Content starts

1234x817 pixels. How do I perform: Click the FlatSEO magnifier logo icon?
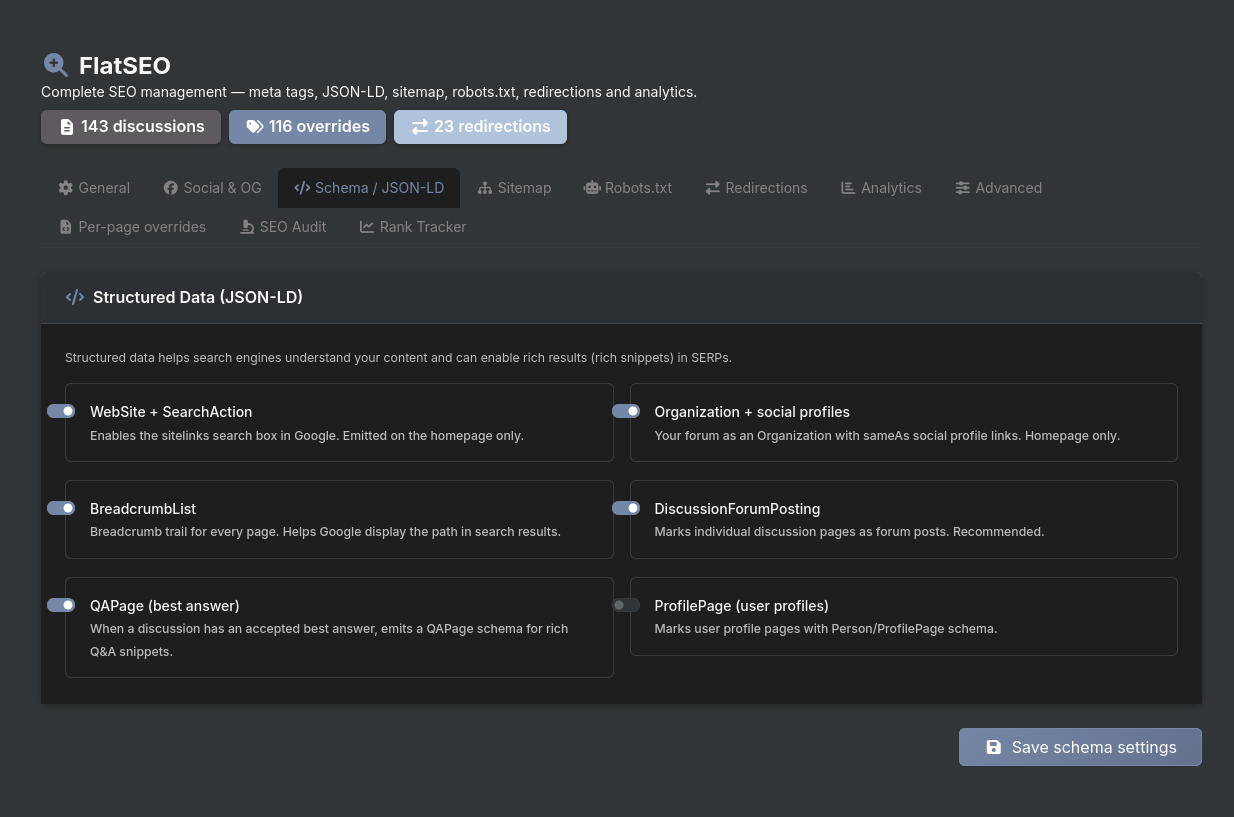coord(55,65)
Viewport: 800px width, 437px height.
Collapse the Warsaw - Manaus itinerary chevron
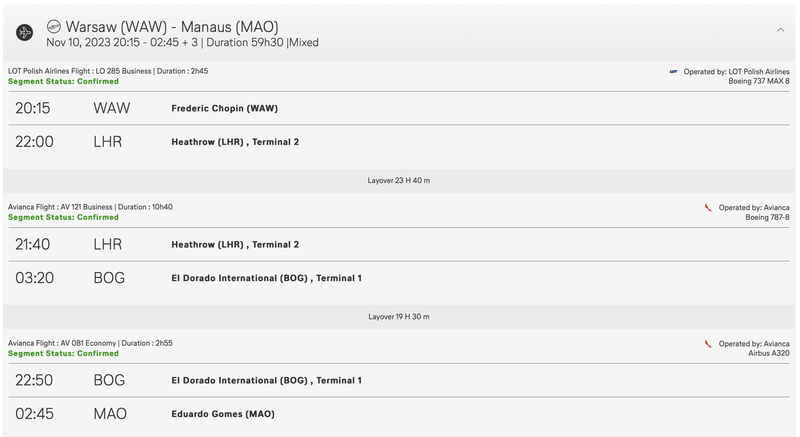tap(780, 30)
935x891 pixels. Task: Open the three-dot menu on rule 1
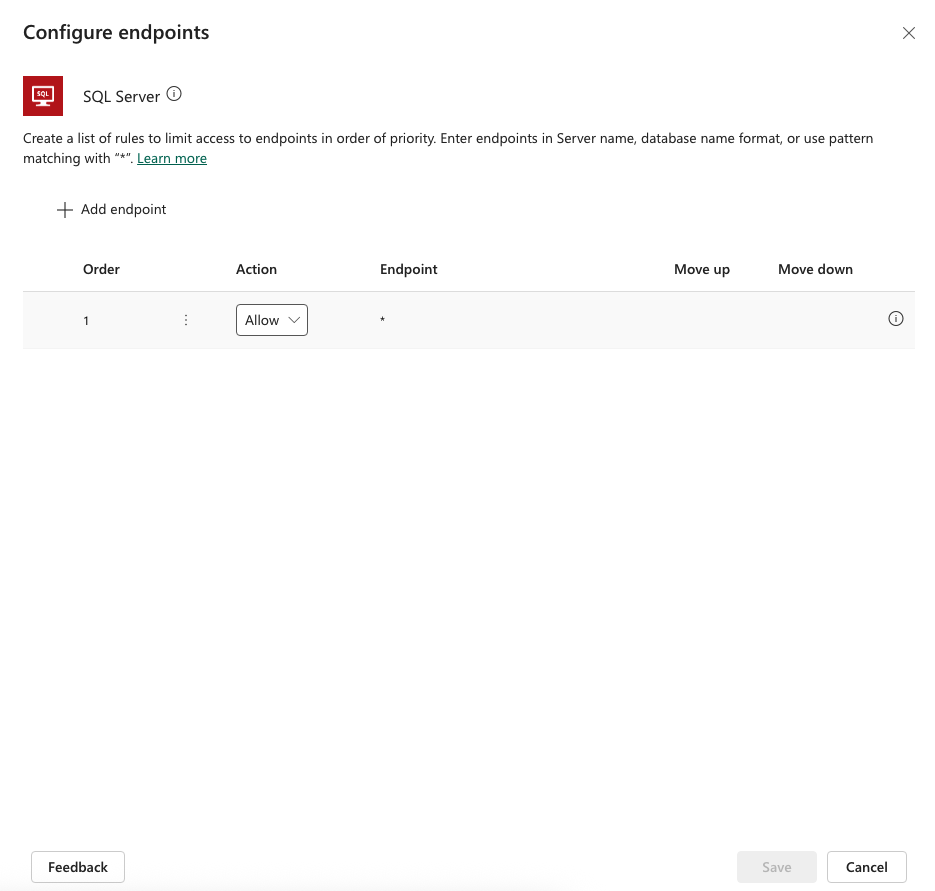[186, 320]
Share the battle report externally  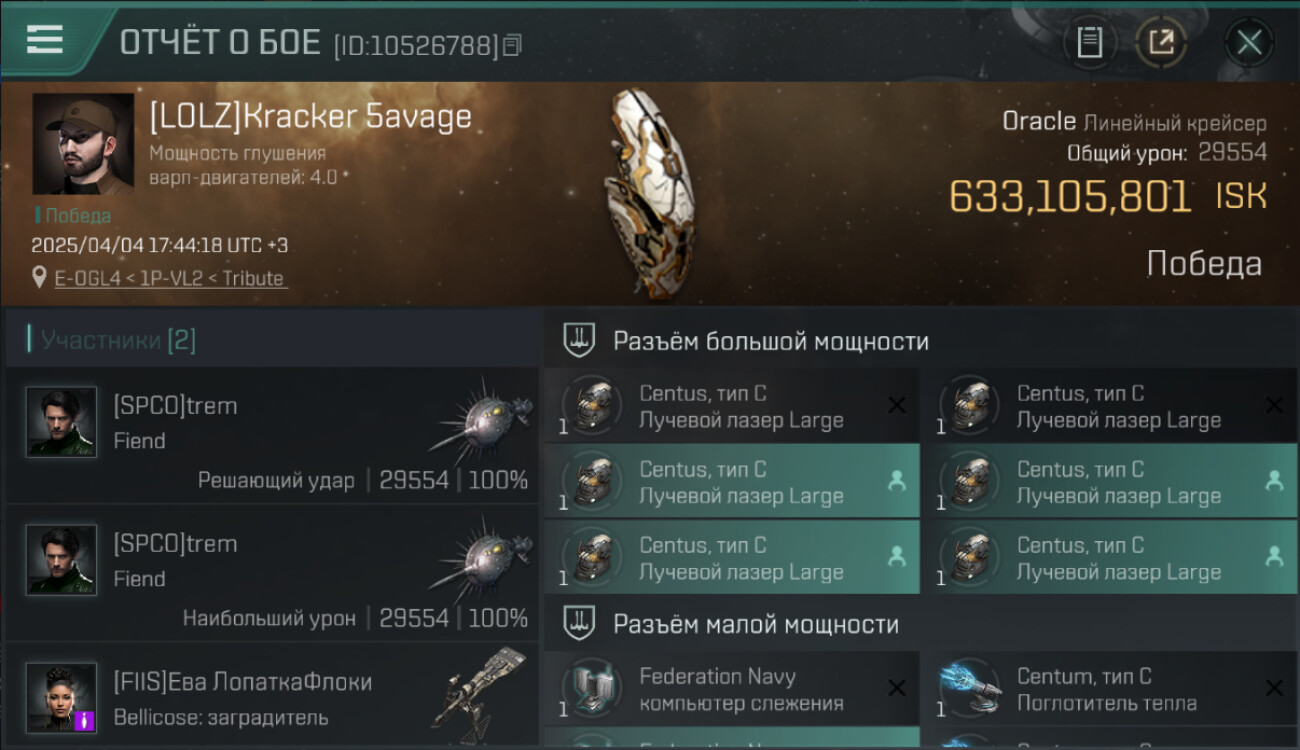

Content ends

### Required work:
Please return the entries above exactly as they appear, but without the pictures.

### Response area:
1234x817 pixels. How do I perform: Click the FlatSEO magnifier logo icon?
coord(55,65)
Viewport: 800px width, 437px height.
Collapse the Warsaw - Manaus itinerary chevron
tap(780, 30)
935x891 pixels. Task: Open the three-dot menu on rule 1
[186, 320]
Share the battle report externally  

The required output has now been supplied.